Module Hygiene in Python

We can and should do more to clean up our Python namespaces!
Python
Design Patterns
Technical
Cursed
Author

Joe(y) Carpinelli

Published

August 27, 2022

This is gonna get pretty opinionated! I want to say this upfront: I’m no Python expert. If I got something wrong, please leave a comment, send an email, or otherwise let me know!

Python Namespaces

Ask yourself the following question: where in a Python program can you store variables which are distinct from the rest of your program? As you think of answers to this question, you can loosely think about anything in Python which is dot-accessible, e.g. <something>.attribute; in this example, <something> is functioning as a namespace.

Definition: namespace

In computer programming, a namespace refers to some element of a program which separates named variables from the rest of the program.
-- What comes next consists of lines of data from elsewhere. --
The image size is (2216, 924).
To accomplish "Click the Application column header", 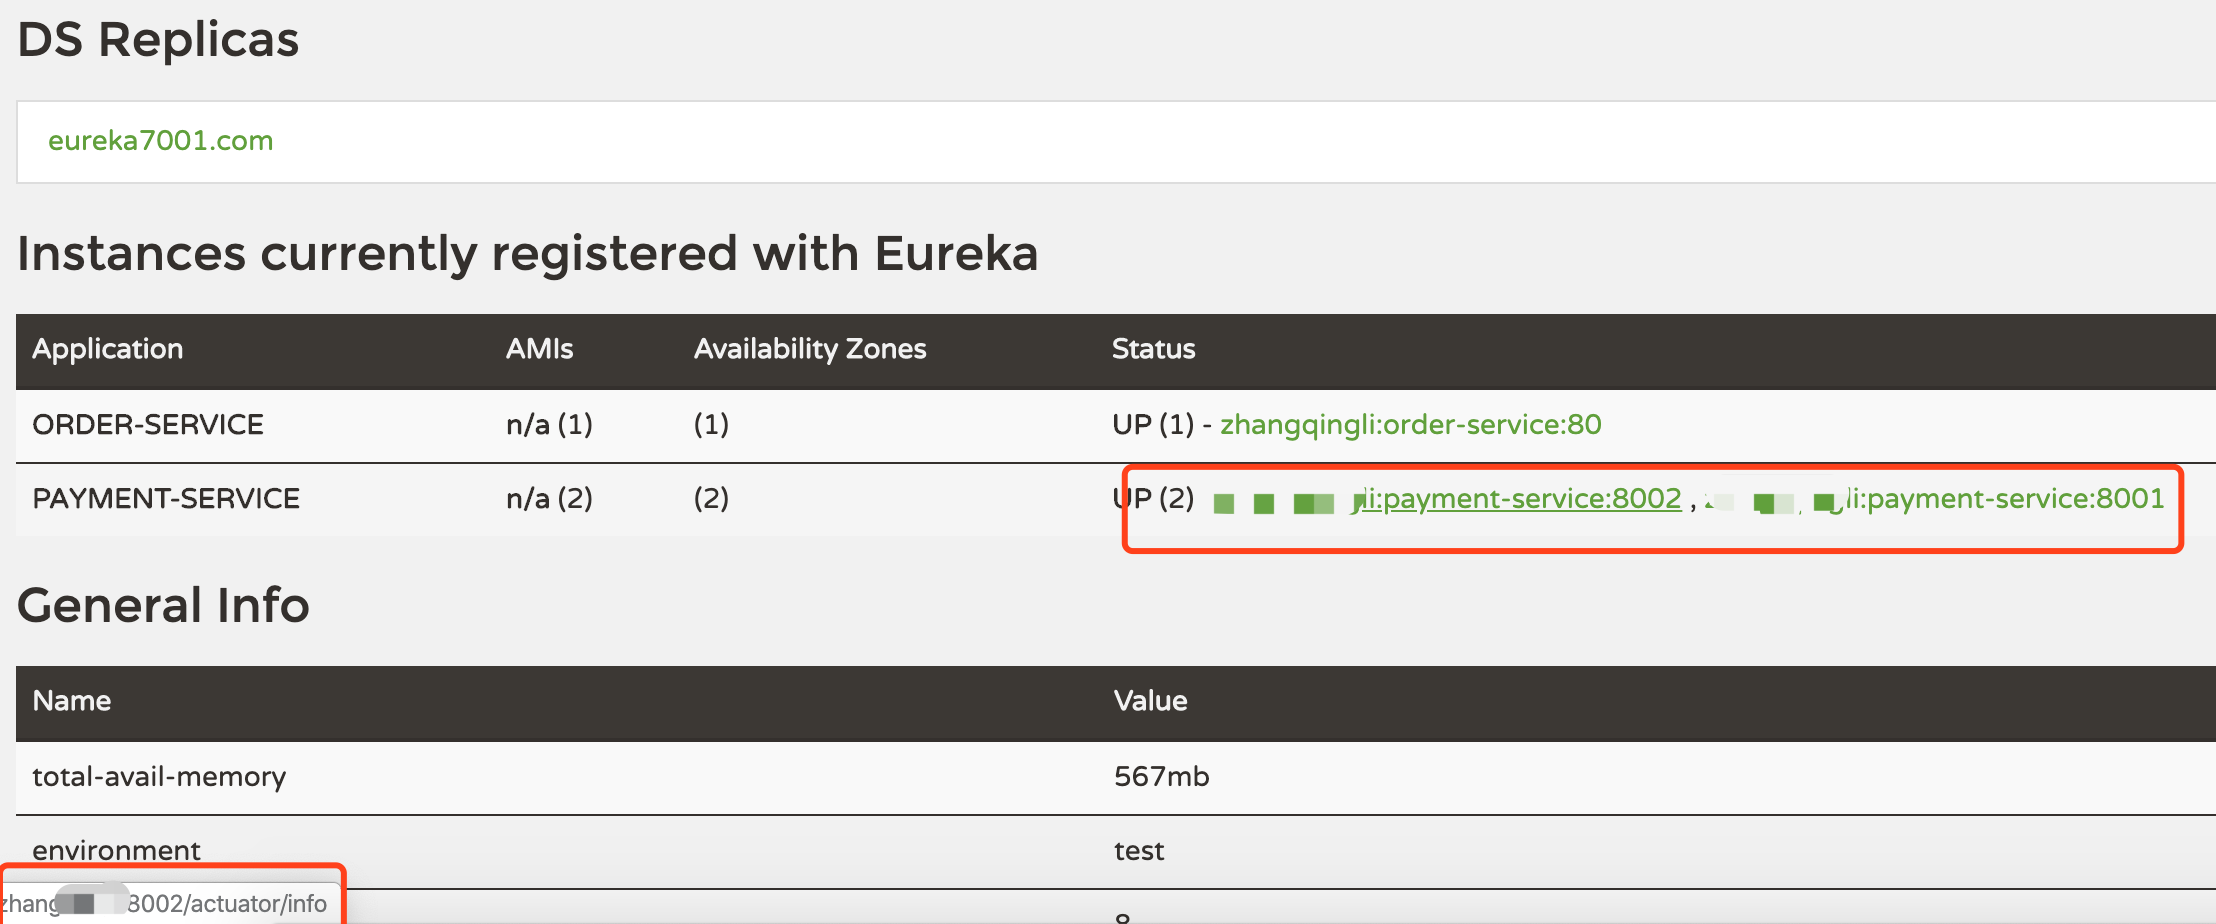I will 108,349.
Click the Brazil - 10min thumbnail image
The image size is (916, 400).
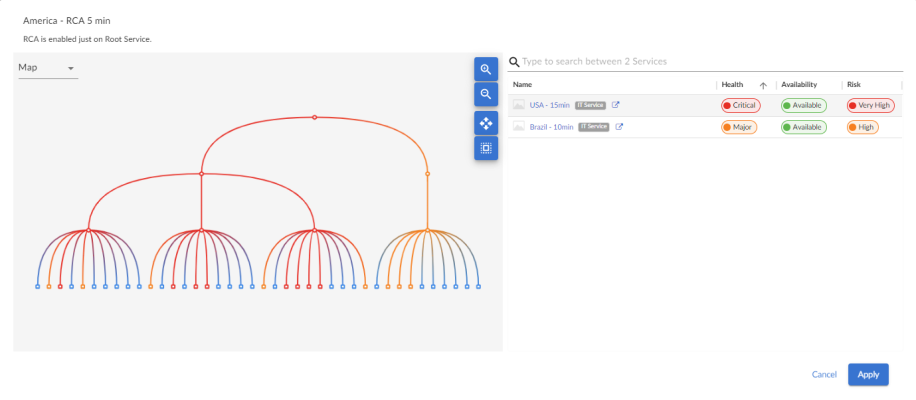(519, 127)
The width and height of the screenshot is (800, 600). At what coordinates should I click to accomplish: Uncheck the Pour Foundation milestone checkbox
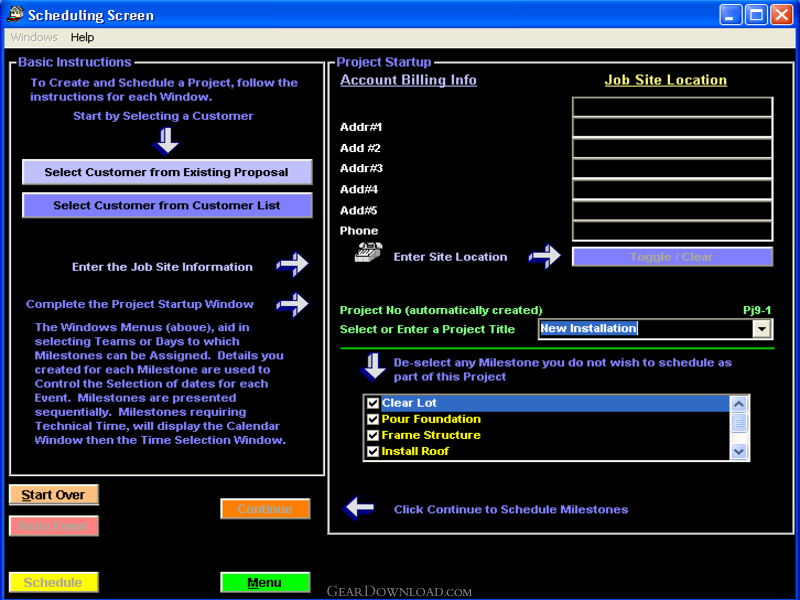point(373,419)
There are plenty of examples of namespaces in Python: modules, classes, class instances, etc. In fact, all of those examples are object instances in Python! Each assertion made in the code below evaluates to True.

# Modules are objects!
assert isinstance(__builtins__, object) 

# Classes are objects!
assert isinstance(int, object)

# Class instances are objects!
assert isinstance(int(0), object)

For the remainder of this post, let’s focus on Python modules specifically. We can and should do more to make Python modules sparse!

Python Modules

Definition: module

In computer programming, modules are explicit namespace declarations which provide separate compartments in your program where variable names are distinct. A new variable declared in one module is different than a new variable declared in another module, even if those variables have the same name!

In Python, modules are defined by .py files. There’s no easily supported way to create modules dynamically, though that would make for a nice future post! You need to write your module’s contents to a .py file, make that file available on sys.path, and then load that module, i.e. with an import statement. The sys.path variable is where Python will look for the name something when you type import something.

You can check this path yourself! Try import sys; print(sys.path) sometime.

Two Categories of Dependencies

I’d like to define two terms before we continue: import-time, and usage-time. Import-time refers to the moment when a module is first loaded; the module is executed just as if you pasted each line into a Python interpreter. Usage-time refers to all subsequent usage of a Python module.

import numpy # import time
print(numpy.abs(-1)) # usage time

This distinction will be important for the module hygiene recipe described later! Python developers commonly load import-time and usage-time dependencies at the top of their modules. If you instead separate import-time and usage-time dependencies, you can safely remove all import-time dependencies from your module’s namespace!

Module Example: coordinates.py

Let’s pretend the code block below is placed in a file called coordinates.py. If this file is in a directory found in sys.path, then you have access to a module titled coordinates! Everything defined in coordinates.py will be available to you, even variables defined with leading underscores.

In your new module, coordinates, we’ll bring in some math functions from numpy, define a public-facing function for users of our module, and define some temporarily necessary variables. As you read through, try to find the variables which are only temporarily necessary!

Hint

Once the full module is loaded, do we really need any of the typing variables anymore?

"""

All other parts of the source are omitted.